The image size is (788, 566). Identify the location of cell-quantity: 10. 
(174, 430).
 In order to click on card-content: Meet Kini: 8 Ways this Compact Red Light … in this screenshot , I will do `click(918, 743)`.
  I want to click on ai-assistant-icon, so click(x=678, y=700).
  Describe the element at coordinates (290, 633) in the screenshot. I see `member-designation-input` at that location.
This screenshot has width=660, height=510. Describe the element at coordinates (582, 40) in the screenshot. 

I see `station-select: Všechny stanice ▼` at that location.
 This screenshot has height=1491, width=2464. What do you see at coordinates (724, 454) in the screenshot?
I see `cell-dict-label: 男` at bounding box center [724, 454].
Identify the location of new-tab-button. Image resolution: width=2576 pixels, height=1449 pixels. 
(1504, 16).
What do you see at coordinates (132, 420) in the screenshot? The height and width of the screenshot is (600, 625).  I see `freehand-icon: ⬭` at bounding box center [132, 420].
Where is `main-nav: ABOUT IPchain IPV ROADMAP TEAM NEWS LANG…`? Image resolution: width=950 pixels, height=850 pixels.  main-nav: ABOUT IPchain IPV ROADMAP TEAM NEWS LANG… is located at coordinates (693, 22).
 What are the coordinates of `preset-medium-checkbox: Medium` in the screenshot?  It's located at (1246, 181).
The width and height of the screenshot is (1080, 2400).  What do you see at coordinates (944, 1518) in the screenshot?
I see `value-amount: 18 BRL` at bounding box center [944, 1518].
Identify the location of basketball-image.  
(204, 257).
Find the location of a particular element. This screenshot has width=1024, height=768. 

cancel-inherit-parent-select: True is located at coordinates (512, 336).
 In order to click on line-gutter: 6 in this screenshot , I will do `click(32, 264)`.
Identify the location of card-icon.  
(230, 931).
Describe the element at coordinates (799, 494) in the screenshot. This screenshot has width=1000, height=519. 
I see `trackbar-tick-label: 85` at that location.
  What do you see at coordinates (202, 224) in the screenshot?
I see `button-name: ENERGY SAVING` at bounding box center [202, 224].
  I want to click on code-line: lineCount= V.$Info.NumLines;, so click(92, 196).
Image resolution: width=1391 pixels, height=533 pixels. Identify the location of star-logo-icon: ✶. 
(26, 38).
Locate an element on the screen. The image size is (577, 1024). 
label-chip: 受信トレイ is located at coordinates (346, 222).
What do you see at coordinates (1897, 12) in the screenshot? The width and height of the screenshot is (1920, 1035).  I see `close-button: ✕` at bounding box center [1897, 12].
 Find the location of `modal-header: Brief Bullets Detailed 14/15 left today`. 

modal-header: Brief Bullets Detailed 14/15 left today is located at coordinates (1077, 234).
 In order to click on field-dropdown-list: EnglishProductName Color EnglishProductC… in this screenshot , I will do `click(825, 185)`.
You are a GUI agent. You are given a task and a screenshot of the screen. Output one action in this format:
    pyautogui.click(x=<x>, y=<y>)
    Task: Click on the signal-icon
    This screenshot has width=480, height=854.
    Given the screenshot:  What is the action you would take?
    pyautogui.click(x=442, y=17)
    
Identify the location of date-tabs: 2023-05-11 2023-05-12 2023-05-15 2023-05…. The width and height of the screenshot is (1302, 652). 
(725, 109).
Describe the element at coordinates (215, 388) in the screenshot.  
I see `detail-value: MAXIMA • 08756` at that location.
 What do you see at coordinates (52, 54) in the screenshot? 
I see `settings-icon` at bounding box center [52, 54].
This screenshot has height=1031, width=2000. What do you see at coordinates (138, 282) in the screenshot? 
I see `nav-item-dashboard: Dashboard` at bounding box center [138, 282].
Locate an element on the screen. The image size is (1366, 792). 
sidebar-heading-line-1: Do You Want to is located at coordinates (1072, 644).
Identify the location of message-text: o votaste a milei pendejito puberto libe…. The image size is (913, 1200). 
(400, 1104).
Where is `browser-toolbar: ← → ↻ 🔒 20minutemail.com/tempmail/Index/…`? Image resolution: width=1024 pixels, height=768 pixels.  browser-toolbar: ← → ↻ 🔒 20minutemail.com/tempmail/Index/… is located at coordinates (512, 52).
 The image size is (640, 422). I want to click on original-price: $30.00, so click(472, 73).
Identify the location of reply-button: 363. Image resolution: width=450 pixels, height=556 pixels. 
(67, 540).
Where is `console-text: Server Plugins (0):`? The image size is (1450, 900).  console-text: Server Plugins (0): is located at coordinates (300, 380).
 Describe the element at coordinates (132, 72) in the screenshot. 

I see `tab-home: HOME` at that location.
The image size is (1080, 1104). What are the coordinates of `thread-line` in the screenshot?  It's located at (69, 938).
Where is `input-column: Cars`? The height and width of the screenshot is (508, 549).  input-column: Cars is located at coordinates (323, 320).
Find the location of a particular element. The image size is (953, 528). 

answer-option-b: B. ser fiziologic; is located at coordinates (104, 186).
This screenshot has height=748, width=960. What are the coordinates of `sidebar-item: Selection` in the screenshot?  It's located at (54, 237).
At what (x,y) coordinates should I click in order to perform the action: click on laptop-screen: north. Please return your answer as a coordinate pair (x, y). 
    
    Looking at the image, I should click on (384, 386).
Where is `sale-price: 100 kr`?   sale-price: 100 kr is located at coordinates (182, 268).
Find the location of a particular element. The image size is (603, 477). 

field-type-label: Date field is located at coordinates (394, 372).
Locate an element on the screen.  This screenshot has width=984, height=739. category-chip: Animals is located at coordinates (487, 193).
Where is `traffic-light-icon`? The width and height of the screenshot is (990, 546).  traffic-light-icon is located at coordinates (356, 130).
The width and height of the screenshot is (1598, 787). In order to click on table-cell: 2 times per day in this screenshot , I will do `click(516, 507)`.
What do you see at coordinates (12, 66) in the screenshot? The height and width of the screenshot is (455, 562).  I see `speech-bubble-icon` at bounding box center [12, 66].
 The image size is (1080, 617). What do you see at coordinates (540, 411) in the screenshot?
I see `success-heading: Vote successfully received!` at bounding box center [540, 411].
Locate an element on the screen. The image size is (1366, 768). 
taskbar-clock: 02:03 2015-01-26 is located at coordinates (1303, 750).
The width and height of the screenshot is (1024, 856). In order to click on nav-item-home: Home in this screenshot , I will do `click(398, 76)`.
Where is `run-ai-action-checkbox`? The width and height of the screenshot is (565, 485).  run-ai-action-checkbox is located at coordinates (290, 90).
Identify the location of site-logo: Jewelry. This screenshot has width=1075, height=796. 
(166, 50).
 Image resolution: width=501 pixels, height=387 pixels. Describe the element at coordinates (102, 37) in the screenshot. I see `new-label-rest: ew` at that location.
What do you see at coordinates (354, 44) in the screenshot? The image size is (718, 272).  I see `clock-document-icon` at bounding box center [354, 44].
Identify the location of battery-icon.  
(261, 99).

^^^^^^^^^^^^^^^^

Required action |
Transcribe the lines above word for word, keeping every character as it appears.

Response area |
The image size is (788, 566). Identify the location of cell-quantity: 10. 
(174, 430).
 In order to click on card-content: Meet Kini: 8 Ways this Compact Red Light … in this screenshot , I will do `click(918, 743)`.
  I want to click on ai-assistant-icon, so click(x=678, y=700).
  Describe the element at coordinates (290, 633) in the screenshot. I see `member-designation-input` at that location.
This screenshot has width=660, height=510. Describe the element at coordinates (582, 40) in the screenshot. 

I see `station-select: Všechny stanice ▼` at that location.
 This screenshot has height=1491, width=2464. What do you see at coordinates (724, 454) in the screenshot?
I see `cell-dict-label: 男` at bounding box center [724, 454].
Identify the location of new-tab-button. Image resolution: width=2576 pixels, height=1449 pixels. 
(1504, 16).
What do you see at coordinates (132, 420) in the screenshot? The height and width of the screenshot is (600, 625).  I see `freehand-icon: ⬭` at bounding box center [132, 420].
Where is `main-nav: ABOUT IPchain IPV ROADMAP TEAM NEWS LANG…`? Image resolution: width=950 pixels, height=850 pixels.  main-nav: ABOUT IPchain IPV ROADMAP TEAM NEWS LANG… is located at coordinates (693, 22).
 What are the coordinates of `preset-medium-checkbox: Medium` in the screenshot?  It's located at (1246, 181).
The width and height of the screenshot is (1080, 2400).  What do you see at coordinates (944, 1518) in the screenshot?
I see `value-amount: 18 BRL` at bounding box center [944, 1518].
Identify the location of basketball-image.  
(204, 257).
Find the location of a particular element. This screenshot has width=1024, height=768. 

cancel-inherit-parent-select: True is located at coordinates (512, 336).
 In order to click on line-gutter: 6 in this screenshot , I will do `click(32, 264)`.
Identify the location of card-icon.  
(230, 931).
Describe the element at coordinates (799, 494) in the screenshot. This screenshot has width=1000, height=519. 
I see `trackbar-tick-label: 85` at that location.
  What do you see at coordinates (202, 224) in the screenshot?
I see `button-name: ENERGY SAVING` at bounding box center [202, 224].
  I want to click on code-line: lineCount= V.$Info.NumLines;, so click(92, 196).
Image resolution: width=1391 pixels, height=533 pixels. Identify the location of star-logo-icon: ✶. 
(26, 38).
Locate an element on the screen. The image size is (577, 1024). 
label-chip: 受信トレイ is located at coordinates (346, 222).
What do you see at coordinates (1897, 12) in the screenshot? The width and height of the screenshot is (1920, 1035).  I see `close-button: ✕` at bounding box center [1897, 12].
 Find the location of `modal-header: Brief Bullets Detailed 14/15 left today`. 

modal-header: Brief Bullets Detailed 14/15 left today is located at coordinates (1077, 234).
 In order to click on field-dropdown-list: EnglishProductName Color EnglishProductC… in this screenshot , I will do `click(825, 185)`.
You are a GUI agent. You are given a task and a screenshot of the screen. Output one action in this format:
    pyautogui.click(x=<x>, y=<y>)
    Task: Click on the signal-icon
    This screenshot has width=480, height=854.
    Given the screenshot:  What is the action you would take?
    pyautogui.click(x=442, y=17)
    
Identify the location of date-tabs: 2023-05-11 2023-05-12 2023-05-15 2023-05…. The width and height of the screenshot is (1302, 652). 
(725, 109).
Describe the element at coordinates (215, 388) in the screenshot.  
I see `detail-value: MAXIMA • 08756` at that location.
 What do you see at coordinates (52, 54) in the screenshot? 
I see `settings-icon` at bounding box center [52, 54].
This screenshot has height=1031, width=2000. What do you see at coordinates (138, 282) in the screenshot? 
I see `nav-item-dashboard: Dashboard` at bounding box center [138, 282].
Locate an element on the screen. The image size is (1366, 792). 
sidebar-heading-line-1: Do You Want to is located at coordinates (1072, 644).
Identify the location of message-text: o votaste a milei pendejito puberto libe…. The image size is (913, 1200). 
(400, 1104).
Where is `browser-toolbar: ← → ↻ 🔒 20minutemail.com/tempmail/Index/…`? Image resolution: width=1024 pixels, height=768 pixels.  browser-toolbar: ← → ↻ 🔒 20minutemail.com/tempmail/Index/… is located at coordinates (512, 52).
 The image size is (640, 422). I want to click on original-price: $30.00, so click(472, 73).
Identify the location of reply-button: 363. Image resolution: width=450 pixels, height=556 pixels. 
(67, 540).
Where is `console-text: Server Plugins (0):`? The image size is (1450, 900).  console-text: Server Plugins (0): is located at coordinates (300, 380).
 Describe the element at coordinates (132, 72) in the screenshot. 

I see `tab-home: HOME` at that location.
The image size is (1080, 1104). What are the coordinates of `thread-line` in the screenshot?  It's located at (69, 938).
Where is `input-column: Cars`? The height and width of the screenshot is (508, 549).  input-column: Cars is located at coordinates (323, 320).
Find the location of a particular element. The image size is (953, 528). 

answer-option-b: B. ser fiziologic; is located at coordinates (104, 186).
This screenshot has height=748, width=960. What are the coordinates of `sidebar-item: Selection` in the screenshot?  It's located at (54, 237).
At what (x,y) coordinates should I click in order to perform the action: click on laptop-screen: north. Please return your answer as a coordinate pair (x, y). 
    
    Looking at the image, I should click on (384, 386).
Where is `sale-price: 100 kr`?   sale-price: 100 kr is located at coordinates (182, 268).
Find the location of a particular element. The image size is (603, 477). 

field-type-label: Date field is located at coordinates (394, 372).
Locate an element on the screen.  This screenshot has width=984, height=739. category-chip: Animals is located at coordinates (487, 193).
Where is `traffic-light-icon`? The width and height of the screenshot is (990, 546).  traffic-light-icon is located at coordinates (356, 130).
The width and height of the screenshot is (1598, 787). In order to click on table-cell: 2 times per day in this screenshot , I will do `click(516, 507)`.
What do you see at coordinates (12, 66) in the screenshot? The height and width of the screenshot is (455, 562).  I see `speech-bubble-icon` at bounding box center [12, 66].
 The image size is (1080, 617). What do you see at coordinates (540, 411) in the screenshot?
I see `success-heading: Vote successfully received!` at bounding box center [540, 411].
Locate an element on the screen. The image size is (1366, 768). 
taskbar-clock: 02:03 2015-01-26 is located at coordinates (1303, 750).
The width and height of the screenshot is (1024, 856). In order to click on nav-item-home: Home in this screenshot , I will do `click(398, 76)`.
Where is `run-ai-action-checkbox`? The width and height of the screenshot is (565, 485).  run-ai-action-checkbox is located at coordinates (290, 90).
Identify the location of site-logo: Jewelry. This screenshot has width=1075, height=796. 
(166, 50).
 Image resolution: width=501 pixels, height=387 pixels. Describe the element at coordinates (102, 37) in the screenshot. I see `new-label-rest: ew` at that location.
What do you see at coordinates (354, 44) in the screenshot? The image size is (718, 272).  I see `clock-document-icon` at bounding box center [354, 44].
Identify the location of battery-icon.  
(261, 99).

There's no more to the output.